I think this first part is worth talking about, because NO ONE does: Having teeny tiny kids was really hard for us at first. Or, really hard for me, at least. And, consequently, it was sometimes hard on hard on our marriage. The identity shift from married couple to parents was… hard. And, finding our groove, helping each other, being a team, finding time for our relationship, and finding time for ourselves all took some time and serious effort, if we’re being real.
And, look, we haven’t perfected it. But, I think we’ve figured a few things out in the last several years. And, I am hoping that writing about it might help someone out there too. And, if you are in the weeds – with a tiny baby – and looking at this post thinking “I could never work something like a marathon into my life right now” you are not alone. Because that’s exactly how I felt a few years ago. I didn’t know how we would ever find time for ourselves again as parents, honestly. You have to give yourself some grace in that season. But, eventually, you will also find your way out.

Now our kids are almost 2 and 4, and we’re out of the double diaper weeds. We’ve gotten to focus on our relationship and ourselves more lately. We’ve chosen to focus on our relationship and ourselves more. Because happy, fulfilled parents make for happy kids. It’s like the famous line you hear on every flight “put your own oxygen mask on first before helping others.” If we’re burnt out and drained, we can’t serve anyone. But, if we fill our own cups – our cups will overflow so much that we’ll have MORE to give everyone else.
But, being able to do this definitely takes some strategy. Especially, when priority number one is as much quality time with your kids as possible. There’s no point in filling your cup to the brim if it takes all your time away from your family.
So, you gotta’ be strategic.
This year D and I both had goals: Dustin to complete a marathon, and me to go to Pilates 4x/week (and start a blog)! But in order for us to work these things into our insane schedule, it took a lot of supporting each other, and timing.

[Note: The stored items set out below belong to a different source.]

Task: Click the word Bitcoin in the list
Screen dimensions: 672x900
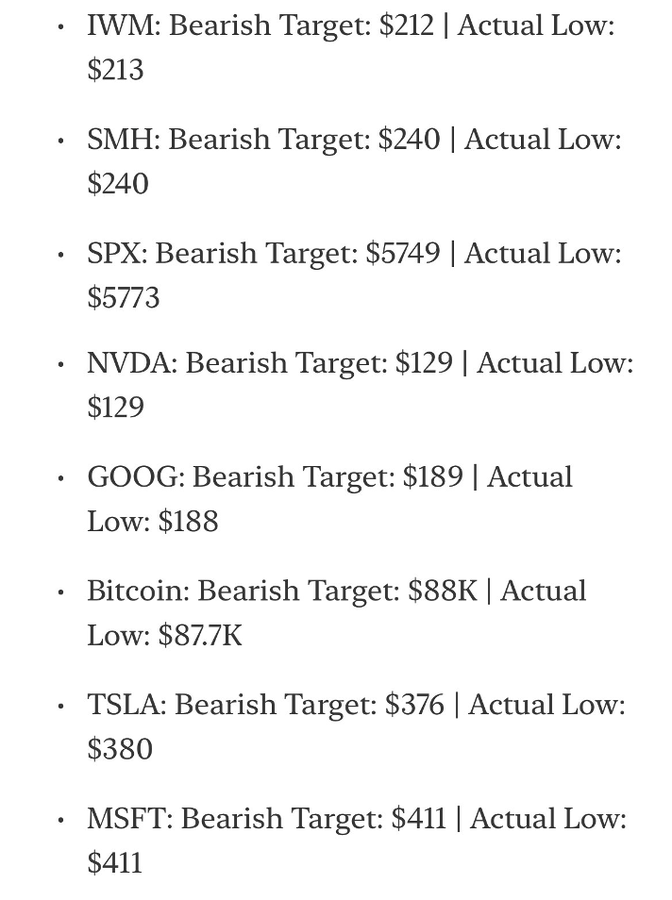Action: pos(137,590)
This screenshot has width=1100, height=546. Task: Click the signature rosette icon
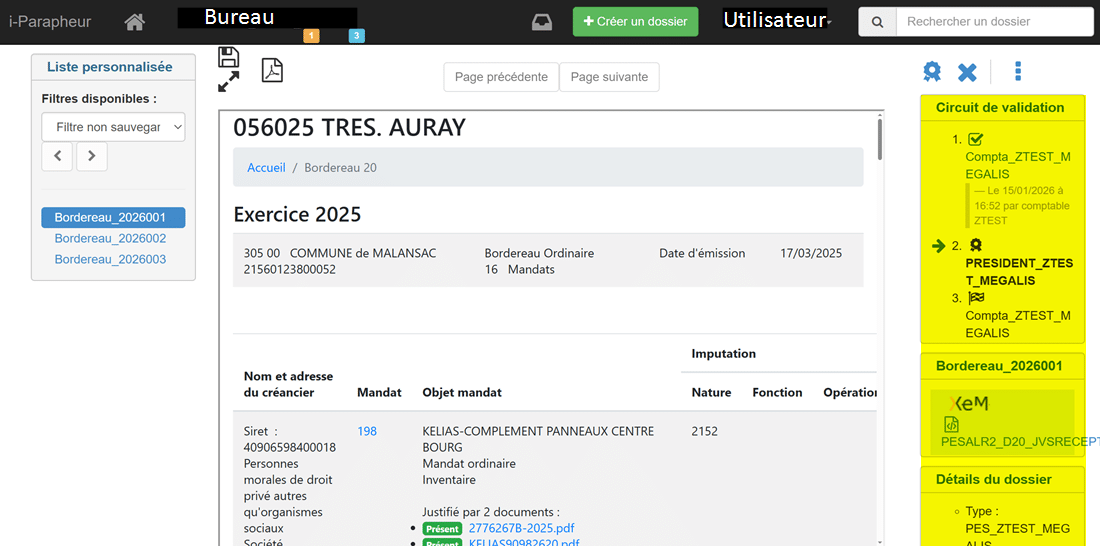932,72
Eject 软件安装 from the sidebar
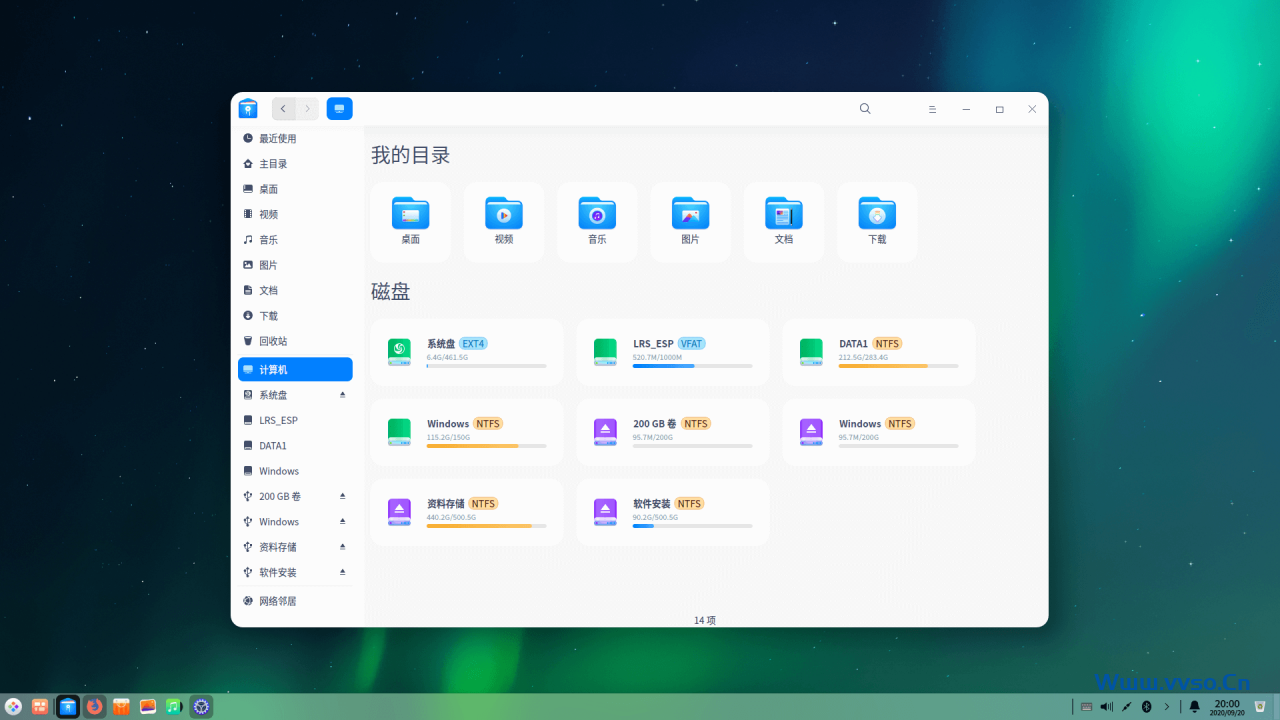 point(342,572)
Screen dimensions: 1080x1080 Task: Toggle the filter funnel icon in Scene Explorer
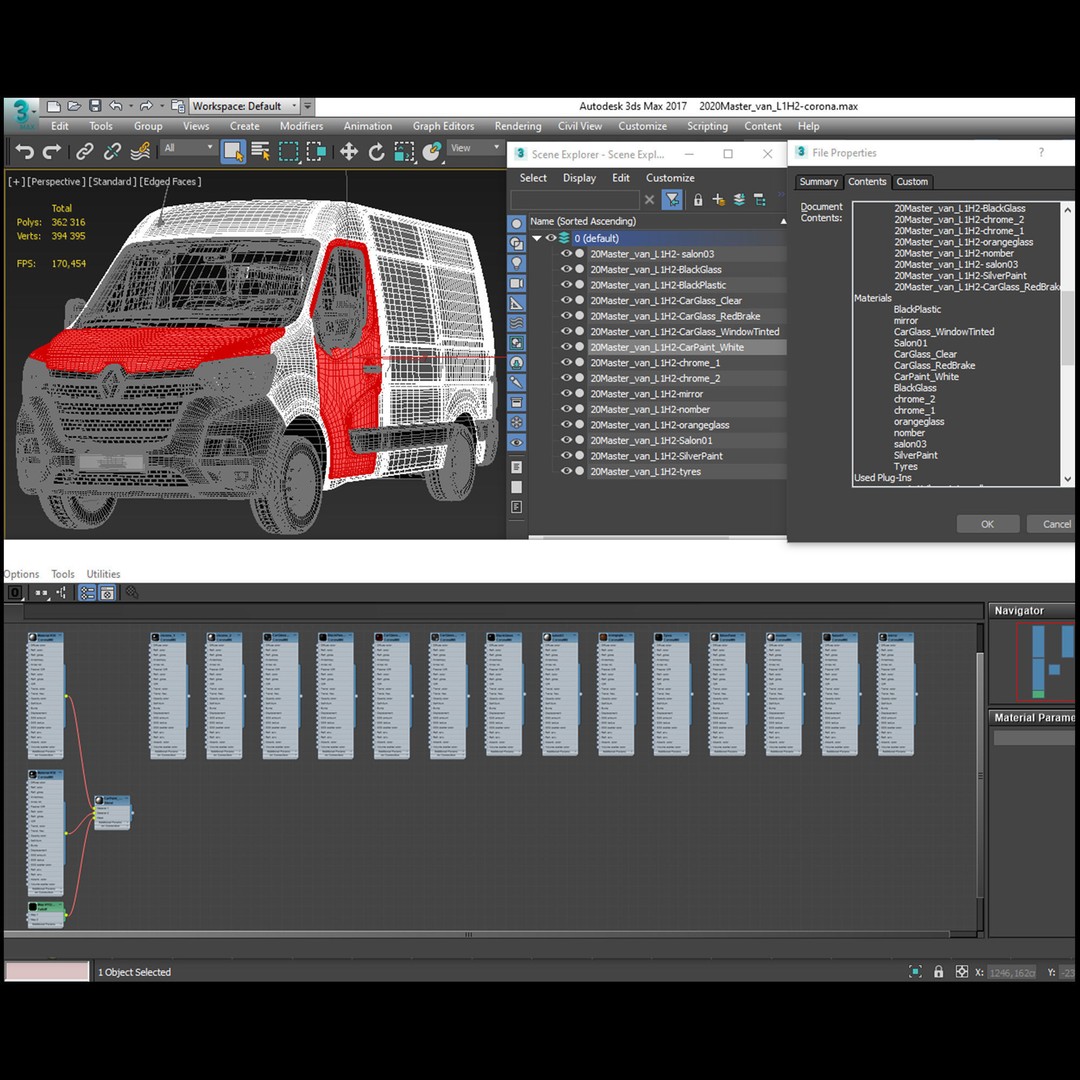click(x=673, y=199)
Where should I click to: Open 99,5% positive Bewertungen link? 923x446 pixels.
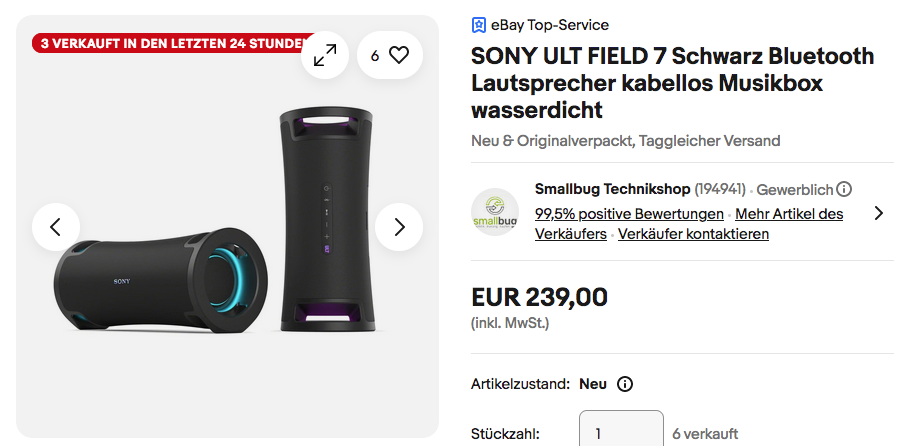point(629,214)
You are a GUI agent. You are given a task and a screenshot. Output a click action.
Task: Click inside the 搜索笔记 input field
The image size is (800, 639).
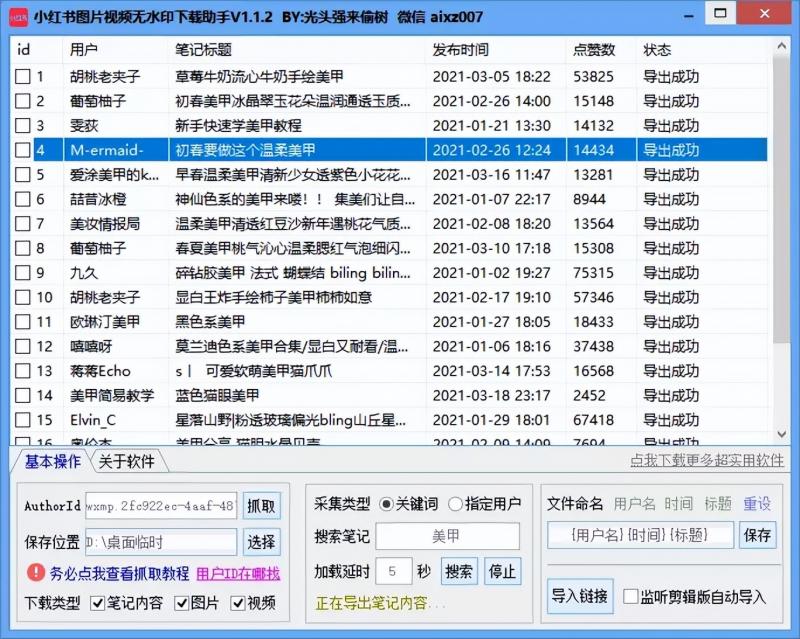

Dustin trained early in the morning. Most mornings, he was awake, ran several miles, and was sipping coffee before Jack, Grace, and I even woke up. And, for me to fit in pilates at least 4 times a week, I had to get creative with my schedule: working classes in at the end of my work day before Rosa (our nanny) headed home. And, working on my blog late at night.
On the weekends, Dustin would run in the morning while I was with the kids. Then, we’d high five as he got home, and I’d head to my class. It took some planning to be able to do this. But it was SO worth it. Both of us getting to work on our own goals made us happier, healthier, and more fulfilled. We’d come back energized and excited for time with our family. By filling up our cups, we had more to give.
Because, let me tell you: I’ve been the burnt-out mom. Working all the hours, not getting sleep, not investing in myself. Feeling too guilty to leave my family to go do something for myself. And, you know what? I wasn’t a happy mom. I wasn’t a great mom. Being gone for that hour to take care of my body, to invest in myself, to do something for me…it fills me up. It brings me joy. It gives me ALL the energy to bring back home to the people that are my everything. It makes me better for me, and it makes me better for them.
I don’t know who needs to hear this, but if it’s you: If you’re the burnt out parent. If you’re running on empty. If you’re feeling guilty about working something good for yourself into your day or into your week, DO IT. Do the thing. Work it in. Find time for your partner to work it in too. Maybe it’s not exercise for you. Maybe it’s not every day. But, speaking form experience, being a happier person 100% makes me a better mom. Do the thing for you, so you have more to give to them.
It will take a little strategy. It will take planning with your partner (if you have one). But it will be worth it. You can do it, friend! Go get ‘em.